We see that our data is incompatible with the null hypotheses. We may also want to include “conditional equivalence tests” to ensure that our effects are not within a range we deem practically equivalent. Therefore, we can use almost the same code as the chunk above but add a delta argument as well as change the side argument to “equivalent”.

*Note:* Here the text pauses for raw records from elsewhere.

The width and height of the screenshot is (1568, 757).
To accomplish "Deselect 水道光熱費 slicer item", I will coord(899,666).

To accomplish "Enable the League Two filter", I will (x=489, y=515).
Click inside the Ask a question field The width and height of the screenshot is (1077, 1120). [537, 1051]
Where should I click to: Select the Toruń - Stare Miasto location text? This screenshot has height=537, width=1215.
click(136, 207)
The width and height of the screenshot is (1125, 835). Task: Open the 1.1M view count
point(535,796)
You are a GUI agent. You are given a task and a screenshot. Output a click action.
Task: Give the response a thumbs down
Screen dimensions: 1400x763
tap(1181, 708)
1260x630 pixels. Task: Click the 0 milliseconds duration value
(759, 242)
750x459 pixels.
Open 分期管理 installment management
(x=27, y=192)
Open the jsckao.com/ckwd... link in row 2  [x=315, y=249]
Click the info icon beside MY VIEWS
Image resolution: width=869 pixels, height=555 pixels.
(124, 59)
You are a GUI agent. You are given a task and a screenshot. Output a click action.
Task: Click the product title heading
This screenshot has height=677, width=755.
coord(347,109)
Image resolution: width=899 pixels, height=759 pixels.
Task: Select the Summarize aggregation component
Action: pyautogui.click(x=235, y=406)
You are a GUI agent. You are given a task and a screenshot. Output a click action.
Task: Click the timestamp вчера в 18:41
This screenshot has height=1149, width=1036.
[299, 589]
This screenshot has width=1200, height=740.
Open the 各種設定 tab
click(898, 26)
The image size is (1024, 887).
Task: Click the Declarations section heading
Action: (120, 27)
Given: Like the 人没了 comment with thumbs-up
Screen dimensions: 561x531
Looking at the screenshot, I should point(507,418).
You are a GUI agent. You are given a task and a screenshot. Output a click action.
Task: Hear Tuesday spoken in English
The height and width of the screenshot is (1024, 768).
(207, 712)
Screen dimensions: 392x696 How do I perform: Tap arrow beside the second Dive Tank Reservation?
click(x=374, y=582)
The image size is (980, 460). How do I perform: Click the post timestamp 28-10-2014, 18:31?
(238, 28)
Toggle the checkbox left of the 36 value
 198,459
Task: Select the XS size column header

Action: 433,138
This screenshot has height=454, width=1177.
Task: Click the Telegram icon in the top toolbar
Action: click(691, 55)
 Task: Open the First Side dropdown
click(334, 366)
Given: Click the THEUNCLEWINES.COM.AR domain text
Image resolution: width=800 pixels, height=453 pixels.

knitr::kable(test(contrast(emm_mlm, con_mlm),
                  delta = 2,
                  side = "equivalent"))
contrast estimate SE df t.ratio p.value
c1 6.826355 1.030733 5.934995 4.682450 0.9982574
c2 7.957165 1.489940 10.030437 3.998258 0.9987449


As you can see the process of creating specific contrasts is fairly straightforward in R and the hypothesis testing procedures are simplified by using the emmeans package. I find contrast coding to be a refreshing alternative to the typical inspection of “ANOVA-level” effects that is often followed up pairwise comparisions between the levels of a factor where there is a significant effect. Instead, contrast coding demands that the user be specific in their hypotheses. As Patrick notes in his blog post, specifying these contrasts a priori in many cases may result in a more severe tests of your hypotheses which arguably increases the strength of your claims if your experiments support your hypotheses. In my opinion there is added advantage in how you can go about describign your results (no need for the mundane langauge about “significant main effects”). Also, orthogonal contrasts, by nature, do not require adjustments for multiplicity and therefore may be more statistical powerful than default ANOVA tests. I’ll admit that orthogonal contrasts are not a silver bullet (there is no free lunch in statistics), but I do believe there many experiments that would benefit from this type of analysis.

Miscellaneous Notes

There are other ways to code contrasts. This post by Rose Maier notes a way of performing contrasts with the summary function.